As people grow older, there must be nutritional requirement changes in order to maintain health and delay the effects of ageing and related diseases. Many physiological/physical changes might affect nutritional status. Body composition changes as fat replaces muscle, there is decreases in body mass and basal metabolic rate. Bones becomes vulnerable to fracture and osteoporosis. Women after menopause tend to lose bone mass at an accelerated rate. There are also sensory or oral changes. There is a decrease in sensitivity in taste buds for salty and sweet affecting appetite. Denture leads to decrease in chewing effectively without natural teeth. Insulin secretion decreases, affecting carbohydrate tolerance. There is reduced absorption of Vitamins specifically Vit B12 and Folic acid. Cardiovascular changes take place increasing hypertension and serum cholesterol. Lower immune function lessens ability to fight diseases.

There are also some psychological and social changes that affect the elderly because of the change in their status in society. These also may affect their appetite and nutritional status. Some of these changes may include depression, memory impairment, social isolation and in some cases alcohol abuse. Thus, food intake declines due to decrease in caloric requirements, it is important to ensure that elders eat nutritious foods. When food intake is reduced to maintain the weight, the nutrients intake also gets reduced, although their needs remain the same or even more.

A good diet and regular fitness regime reduces the risk of high blood pressure, heart problems, cancer, anaemia, bone loss, high cholesterol, constipation and type 2 diabetes. It also helps in combatting changes due to old age. The general tips include:

  • Going for a variety of colorful fruits and vegetables.
  • Consuming healthy fats like fatty fish, nuts, seeds, walnuts, vegetable oils, almonds, olive oil etc.
  • Healthy snacking should be encouraged at regular intervals.
  • Drinking plenty of fluids and you are hydrated.
  • Trying to consume whole grain foods like brown rice, whole wheat bread, whole grain cereals than refined grains.
  • Consuming more protein as compared to carbohydrates. Some of the protein sources are eggs, beans, fish, chicken, legumes nuts and white meat.
  • Including fat free milk and milk products. According to the doctors at least 4 cups of milk a day is needed which is equivalent to 1200 milligrams per day.
  • Eating smaller meals a day instead of large heavy meals.

There is less room for empty calories from sweets, fatty foods and alcoholic beverages, as they are less nutrient dense.
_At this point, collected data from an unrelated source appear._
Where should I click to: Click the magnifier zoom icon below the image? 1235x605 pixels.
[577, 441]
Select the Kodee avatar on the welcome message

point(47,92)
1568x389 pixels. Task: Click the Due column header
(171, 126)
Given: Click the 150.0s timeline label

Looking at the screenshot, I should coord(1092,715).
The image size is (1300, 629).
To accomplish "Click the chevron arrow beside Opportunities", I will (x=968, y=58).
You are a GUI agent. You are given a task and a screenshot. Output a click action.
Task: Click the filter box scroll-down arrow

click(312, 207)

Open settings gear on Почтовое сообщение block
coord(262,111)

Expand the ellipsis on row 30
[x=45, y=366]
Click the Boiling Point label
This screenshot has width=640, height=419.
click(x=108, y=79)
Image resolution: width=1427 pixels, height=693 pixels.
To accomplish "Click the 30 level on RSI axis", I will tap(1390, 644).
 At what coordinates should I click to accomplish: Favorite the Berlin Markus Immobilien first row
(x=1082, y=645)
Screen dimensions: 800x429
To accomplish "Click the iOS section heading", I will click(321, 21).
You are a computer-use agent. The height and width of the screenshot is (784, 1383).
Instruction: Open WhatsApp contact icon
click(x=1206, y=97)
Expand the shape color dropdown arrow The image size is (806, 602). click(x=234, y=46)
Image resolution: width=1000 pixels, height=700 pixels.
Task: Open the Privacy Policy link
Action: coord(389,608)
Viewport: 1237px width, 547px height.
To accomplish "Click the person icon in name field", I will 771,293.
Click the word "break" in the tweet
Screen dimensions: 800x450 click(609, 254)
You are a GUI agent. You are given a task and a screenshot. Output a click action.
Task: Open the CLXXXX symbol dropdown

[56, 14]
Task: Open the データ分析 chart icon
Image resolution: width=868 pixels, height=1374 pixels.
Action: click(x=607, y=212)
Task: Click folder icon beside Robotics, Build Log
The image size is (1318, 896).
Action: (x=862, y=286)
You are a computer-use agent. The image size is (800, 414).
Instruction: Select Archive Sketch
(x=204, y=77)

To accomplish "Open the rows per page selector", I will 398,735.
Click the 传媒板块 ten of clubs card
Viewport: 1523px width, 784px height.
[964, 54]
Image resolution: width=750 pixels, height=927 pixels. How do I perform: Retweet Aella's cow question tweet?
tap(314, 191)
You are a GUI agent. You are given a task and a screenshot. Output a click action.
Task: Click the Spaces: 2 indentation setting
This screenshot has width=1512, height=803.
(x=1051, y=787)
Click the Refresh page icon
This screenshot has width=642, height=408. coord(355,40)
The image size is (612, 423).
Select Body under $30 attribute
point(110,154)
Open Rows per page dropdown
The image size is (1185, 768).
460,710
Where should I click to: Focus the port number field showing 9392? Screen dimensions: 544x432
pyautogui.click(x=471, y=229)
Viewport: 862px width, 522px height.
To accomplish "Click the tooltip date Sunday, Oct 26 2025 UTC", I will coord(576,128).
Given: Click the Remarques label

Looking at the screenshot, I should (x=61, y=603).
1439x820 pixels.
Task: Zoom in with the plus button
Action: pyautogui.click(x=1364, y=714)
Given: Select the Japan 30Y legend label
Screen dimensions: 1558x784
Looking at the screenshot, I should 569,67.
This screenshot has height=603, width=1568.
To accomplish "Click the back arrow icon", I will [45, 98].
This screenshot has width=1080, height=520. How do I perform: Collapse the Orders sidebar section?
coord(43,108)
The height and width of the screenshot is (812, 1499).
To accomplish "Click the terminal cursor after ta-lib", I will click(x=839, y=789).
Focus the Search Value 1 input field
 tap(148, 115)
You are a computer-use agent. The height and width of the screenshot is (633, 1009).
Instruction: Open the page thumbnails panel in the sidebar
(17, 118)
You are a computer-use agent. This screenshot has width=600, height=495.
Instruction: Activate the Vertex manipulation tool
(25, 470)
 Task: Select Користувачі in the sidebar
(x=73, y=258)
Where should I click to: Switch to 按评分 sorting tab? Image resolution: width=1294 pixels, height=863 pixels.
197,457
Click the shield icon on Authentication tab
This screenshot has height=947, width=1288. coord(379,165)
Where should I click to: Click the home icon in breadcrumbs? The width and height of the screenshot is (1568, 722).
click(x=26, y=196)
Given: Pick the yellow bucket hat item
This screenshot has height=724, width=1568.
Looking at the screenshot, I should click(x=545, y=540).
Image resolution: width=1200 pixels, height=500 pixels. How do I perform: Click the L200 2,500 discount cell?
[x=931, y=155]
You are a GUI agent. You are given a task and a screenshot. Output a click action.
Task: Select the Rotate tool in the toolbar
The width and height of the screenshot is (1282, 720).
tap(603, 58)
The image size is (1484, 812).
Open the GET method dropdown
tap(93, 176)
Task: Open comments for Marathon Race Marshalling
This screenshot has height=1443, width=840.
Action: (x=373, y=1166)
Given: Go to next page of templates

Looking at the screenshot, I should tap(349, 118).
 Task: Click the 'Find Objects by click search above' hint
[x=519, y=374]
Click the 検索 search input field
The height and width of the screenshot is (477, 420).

There is also another possibility. A sensible programme of exercise like walking may be advisable. When people are physically active, they spend more calories and can take in more food, with which more nutrients are consumed. Supplements are not necessary when varied foods are consumed. However, it becomes difficult, when food consumption reduces with physical activity and also limited types are consumed. Poor appetite may reduce protein intake or some severe disease may increase protein requirements. Exercise along with a diet high in calcium helps protect against osteoporosis. As said earlier, walking is the best exercise, but people may also enjoy swim, aerobics and other forms of exercise as per the capability and liking.